Plan Amendment Did Not Eliminate A Vested Benefit In Violation Of ERISA
WETZLER v. ILLINOIS CPA SOCIETY & FOUNDATION RETIREMENT INCOME PLAN (November 10, 2009)
Thomas Wetzler worked for the Illinois CPA Society for twenty-two years. Throughout his employment, he participated in the Society's Retirement Income Plan (the "Plan"). When he retired, he qualified as a highly-compensated employee ("HCE") under the plan. Wetzler was only the second HCE to retire under the Plan. Although the first was allowed to take a lump-sum payout of Plan benefits, the Plan later determined that the distribution was in error and violated federal regulations. The Plan was amended to require security when an HCE elects a lump-some distribution. When the Plan refused to allow Wetzler to take a lump-sum distribution, he filed suit under ERISA. He alleged that the amendment violated the Act by eliminating a benefit which had been previously available. The district court granted summary judgment to the Plan. Wetzler appeals.

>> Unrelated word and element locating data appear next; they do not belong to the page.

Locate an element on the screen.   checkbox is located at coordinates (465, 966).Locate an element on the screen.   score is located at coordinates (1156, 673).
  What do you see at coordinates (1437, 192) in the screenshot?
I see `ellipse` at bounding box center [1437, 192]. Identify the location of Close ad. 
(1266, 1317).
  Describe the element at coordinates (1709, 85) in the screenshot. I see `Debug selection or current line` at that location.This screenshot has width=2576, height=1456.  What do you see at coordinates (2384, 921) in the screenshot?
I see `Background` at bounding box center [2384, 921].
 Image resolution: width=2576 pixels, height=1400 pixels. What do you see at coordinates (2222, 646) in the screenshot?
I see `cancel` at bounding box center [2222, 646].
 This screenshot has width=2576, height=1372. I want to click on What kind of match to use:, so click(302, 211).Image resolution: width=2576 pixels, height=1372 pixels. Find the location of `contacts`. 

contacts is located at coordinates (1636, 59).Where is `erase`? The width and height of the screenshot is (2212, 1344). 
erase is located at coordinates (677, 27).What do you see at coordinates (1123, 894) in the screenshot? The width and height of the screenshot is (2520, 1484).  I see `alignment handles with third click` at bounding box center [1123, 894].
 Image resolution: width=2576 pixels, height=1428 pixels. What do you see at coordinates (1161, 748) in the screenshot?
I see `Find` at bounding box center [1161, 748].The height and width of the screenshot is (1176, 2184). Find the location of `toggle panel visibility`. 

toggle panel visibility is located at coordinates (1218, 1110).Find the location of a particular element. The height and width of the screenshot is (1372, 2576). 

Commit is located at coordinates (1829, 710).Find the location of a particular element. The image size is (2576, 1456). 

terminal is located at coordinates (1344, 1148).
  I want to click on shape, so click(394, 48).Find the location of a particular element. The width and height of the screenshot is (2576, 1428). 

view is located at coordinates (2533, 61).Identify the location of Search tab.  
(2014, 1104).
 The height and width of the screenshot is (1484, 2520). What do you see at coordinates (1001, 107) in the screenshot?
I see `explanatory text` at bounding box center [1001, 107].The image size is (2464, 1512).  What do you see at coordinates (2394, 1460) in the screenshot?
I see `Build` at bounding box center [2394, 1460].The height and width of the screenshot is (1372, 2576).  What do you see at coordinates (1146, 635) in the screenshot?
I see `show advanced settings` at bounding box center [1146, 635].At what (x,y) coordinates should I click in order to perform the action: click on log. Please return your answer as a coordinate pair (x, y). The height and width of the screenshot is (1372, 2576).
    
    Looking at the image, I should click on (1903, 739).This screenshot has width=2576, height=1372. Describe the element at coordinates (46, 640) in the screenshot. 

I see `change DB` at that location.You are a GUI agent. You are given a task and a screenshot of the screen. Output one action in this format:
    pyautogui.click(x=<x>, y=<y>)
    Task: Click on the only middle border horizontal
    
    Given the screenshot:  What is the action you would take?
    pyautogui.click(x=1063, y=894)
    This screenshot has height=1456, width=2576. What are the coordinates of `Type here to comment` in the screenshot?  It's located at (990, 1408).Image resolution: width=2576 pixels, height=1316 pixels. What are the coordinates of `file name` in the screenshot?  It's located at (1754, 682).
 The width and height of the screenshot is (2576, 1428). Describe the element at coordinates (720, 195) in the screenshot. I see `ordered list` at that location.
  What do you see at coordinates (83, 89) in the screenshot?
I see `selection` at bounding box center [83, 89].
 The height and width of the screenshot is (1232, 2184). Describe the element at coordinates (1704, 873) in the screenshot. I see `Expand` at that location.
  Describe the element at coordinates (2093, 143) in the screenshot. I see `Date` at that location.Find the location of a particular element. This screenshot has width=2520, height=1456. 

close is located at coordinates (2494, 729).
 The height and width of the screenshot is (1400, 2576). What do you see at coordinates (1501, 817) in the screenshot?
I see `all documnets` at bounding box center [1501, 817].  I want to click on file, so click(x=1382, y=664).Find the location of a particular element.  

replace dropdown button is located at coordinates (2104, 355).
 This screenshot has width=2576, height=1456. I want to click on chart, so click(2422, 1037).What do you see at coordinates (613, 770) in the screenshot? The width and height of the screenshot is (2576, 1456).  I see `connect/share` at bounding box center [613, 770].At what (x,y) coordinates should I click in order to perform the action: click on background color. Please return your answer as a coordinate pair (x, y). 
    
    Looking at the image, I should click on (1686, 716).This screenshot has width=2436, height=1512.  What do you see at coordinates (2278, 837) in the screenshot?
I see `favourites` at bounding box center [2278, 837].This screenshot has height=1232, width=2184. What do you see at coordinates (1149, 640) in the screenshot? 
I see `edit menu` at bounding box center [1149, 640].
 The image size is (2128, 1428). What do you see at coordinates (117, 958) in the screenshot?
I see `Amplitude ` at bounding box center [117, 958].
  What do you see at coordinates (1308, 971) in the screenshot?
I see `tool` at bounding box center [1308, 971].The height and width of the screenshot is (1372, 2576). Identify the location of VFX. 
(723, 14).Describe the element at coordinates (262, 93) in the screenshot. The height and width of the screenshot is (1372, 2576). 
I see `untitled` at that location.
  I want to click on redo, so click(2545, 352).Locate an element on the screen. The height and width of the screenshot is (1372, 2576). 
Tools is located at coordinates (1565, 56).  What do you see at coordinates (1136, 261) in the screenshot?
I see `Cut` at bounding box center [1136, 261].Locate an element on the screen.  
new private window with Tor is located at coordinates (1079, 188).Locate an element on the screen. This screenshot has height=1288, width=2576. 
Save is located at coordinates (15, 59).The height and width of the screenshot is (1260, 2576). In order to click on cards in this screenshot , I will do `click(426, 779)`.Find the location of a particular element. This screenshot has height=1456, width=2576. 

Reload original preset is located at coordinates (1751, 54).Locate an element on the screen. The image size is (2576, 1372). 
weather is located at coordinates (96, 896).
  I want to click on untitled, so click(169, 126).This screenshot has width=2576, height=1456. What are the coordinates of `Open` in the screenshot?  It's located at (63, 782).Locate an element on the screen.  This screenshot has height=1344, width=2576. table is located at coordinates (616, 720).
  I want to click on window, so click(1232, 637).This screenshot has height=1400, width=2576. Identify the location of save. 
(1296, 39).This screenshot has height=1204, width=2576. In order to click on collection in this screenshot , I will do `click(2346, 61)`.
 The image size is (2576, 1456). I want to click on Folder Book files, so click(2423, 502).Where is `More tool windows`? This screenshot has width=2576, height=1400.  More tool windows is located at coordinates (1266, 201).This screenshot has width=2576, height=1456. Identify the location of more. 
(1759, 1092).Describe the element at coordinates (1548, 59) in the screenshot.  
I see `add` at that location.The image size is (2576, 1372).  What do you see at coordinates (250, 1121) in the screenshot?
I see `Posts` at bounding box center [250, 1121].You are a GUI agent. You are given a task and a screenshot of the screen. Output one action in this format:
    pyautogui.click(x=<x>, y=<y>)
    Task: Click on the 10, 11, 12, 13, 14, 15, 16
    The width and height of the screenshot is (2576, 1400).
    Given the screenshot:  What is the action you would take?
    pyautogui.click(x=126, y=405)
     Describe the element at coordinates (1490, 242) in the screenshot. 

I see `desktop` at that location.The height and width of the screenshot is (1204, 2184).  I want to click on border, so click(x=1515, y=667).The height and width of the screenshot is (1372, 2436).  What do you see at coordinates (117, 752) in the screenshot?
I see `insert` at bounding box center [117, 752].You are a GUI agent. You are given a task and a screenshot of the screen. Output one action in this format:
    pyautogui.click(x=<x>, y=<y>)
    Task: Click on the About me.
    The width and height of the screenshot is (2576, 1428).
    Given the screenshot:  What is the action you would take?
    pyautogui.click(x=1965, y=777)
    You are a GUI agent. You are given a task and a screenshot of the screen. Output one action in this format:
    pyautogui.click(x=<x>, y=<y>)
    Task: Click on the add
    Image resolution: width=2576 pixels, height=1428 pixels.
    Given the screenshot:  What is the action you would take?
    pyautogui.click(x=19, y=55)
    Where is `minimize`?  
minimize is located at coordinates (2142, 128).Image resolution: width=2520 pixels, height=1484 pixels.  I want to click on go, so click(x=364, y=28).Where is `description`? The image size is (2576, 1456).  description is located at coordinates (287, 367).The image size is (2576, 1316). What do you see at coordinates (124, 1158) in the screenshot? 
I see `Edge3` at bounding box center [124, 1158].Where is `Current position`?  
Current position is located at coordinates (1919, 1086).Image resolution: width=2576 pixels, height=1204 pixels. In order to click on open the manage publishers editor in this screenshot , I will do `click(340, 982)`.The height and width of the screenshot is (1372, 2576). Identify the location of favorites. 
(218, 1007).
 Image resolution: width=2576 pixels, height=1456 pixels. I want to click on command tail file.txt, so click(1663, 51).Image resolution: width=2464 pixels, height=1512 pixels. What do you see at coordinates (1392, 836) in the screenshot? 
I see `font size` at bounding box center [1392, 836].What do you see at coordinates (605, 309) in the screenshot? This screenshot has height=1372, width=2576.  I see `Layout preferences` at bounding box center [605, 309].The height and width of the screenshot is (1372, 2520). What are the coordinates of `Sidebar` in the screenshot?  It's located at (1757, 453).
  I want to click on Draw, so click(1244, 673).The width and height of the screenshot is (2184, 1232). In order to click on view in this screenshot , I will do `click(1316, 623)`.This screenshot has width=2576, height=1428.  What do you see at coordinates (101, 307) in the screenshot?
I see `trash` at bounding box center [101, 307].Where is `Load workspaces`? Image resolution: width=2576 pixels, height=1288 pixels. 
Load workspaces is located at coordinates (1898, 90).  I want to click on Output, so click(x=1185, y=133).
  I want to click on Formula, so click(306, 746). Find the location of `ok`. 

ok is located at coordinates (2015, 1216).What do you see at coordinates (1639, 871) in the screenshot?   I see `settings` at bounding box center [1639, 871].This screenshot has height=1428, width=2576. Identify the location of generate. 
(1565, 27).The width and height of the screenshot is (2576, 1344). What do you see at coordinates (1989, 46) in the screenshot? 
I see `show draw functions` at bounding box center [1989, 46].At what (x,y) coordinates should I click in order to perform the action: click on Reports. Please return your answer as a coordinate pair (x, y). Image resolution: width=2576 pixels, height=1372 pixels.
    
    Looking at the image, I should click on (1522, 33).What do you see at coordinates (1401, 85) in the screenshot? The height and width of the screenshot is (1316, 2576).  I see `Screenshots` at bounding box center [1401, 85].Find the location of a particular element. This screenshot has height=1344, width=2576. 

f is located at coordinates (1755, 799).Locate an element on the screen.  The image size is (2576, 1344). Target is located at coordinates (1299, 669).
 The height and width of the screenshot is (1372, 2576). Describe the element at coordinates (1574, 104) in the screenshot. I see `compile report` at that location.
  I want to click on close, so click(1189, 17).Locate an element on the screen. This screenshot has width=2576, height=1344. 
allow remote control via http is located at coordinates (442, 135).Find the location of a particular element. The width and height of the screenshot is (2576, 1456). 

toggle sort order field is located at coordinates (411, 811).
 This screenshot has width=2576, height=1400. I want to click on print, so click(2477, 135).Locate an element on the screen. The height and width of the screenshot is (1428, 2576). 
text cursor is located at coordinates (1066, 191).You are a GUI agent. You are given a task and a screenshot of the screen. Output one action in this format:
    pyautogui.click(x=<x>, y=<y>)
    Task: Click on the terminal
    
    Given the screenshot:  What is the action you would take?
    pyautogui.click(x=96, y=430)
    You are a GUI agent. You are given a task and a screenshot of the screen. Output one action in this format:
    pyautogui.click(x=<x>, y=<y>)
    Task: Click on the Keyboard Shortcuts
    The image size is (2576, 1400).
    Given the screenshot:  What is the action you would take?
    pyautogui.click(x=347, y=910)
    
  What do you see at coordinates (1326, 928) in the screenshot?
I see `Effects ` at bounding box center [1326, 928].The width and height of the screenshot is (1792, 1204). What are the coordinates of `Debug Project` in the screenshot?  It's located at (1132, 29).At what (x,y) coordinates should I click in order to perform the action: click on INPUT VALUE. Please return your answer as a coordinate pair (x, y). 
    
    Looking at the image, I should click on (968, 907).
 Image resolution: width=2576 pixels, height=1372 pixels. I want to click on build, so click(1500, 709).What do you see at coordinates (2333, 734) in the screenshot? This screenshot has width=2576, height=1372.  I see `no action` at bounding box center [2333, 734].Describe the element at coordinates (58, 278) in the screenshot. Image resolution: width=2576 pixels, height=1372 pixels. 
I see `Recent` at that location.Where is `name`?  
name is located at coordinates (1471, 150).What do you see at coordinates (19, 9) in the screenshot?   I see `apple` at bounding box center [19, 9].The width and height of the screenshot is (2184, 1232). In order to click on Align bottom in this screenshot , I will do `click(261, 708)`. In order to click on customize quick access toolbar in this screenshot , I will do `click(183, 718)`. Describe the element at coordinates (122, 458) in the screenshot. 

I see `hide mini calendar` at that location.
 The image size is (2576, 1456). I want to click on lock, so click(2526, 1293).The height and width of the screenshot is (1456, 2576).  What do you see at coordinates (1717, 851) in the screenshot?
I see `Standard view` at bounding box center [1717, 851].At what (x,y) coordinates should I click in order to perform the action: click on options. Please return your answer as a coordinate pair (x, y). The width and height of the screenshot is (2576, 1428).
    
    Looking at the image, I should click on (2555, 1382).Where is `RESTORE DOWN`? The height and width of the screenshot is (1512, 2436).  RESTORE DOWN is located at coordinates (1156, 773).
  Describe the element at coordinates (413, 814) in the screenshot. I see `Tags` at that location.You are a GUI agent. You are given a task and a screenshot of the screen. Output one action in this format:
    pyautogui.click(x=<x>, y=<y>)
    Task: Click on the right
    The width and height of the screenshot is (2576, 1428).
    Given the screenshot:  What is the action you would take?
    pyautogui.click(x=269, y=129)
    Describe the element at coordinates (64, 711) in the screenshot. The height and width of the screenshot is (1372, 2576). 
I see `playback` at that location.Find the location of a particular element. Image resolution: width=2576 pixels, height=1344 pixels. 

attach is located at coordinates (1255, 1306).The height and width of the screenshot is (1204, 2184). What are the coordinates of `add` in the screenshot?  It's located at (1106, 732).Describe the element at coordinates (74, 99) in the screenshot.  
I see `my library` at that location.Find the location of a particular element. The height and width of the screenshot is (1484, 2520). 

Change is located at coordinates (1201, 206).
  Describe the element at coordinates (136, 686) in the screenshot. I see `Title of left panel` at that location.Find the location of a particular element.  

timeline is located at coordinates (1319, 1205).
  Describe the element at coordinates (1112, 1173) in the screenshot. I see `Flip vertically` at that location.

In their opinion, Circuit Judges Manion and Kanne and District Judge Kendall affirmed. The Court first concluded that the lower court applied the correct standard of review. Because the Plan gives its administrator discretion to construe its terms, the court's review of the administrator's decision is under an arbitrary and capricious standard. Next, the Court addressed the merits of the argument that the Plan amendment violated ERISA. The Court concluded that HCEs never had the option of a lump-sum payment. The amendment was simply the Plan's way of correcting the earlier, erroneous distribution. The amendment, therefore, did not violate ERISA. Finally, the Court upheld the administrator's decision to deny the distribution to Wetzler. The fact that the distribution would have been in violation of the Internal Revenue Code gave the administrator a reasonable basis for denial.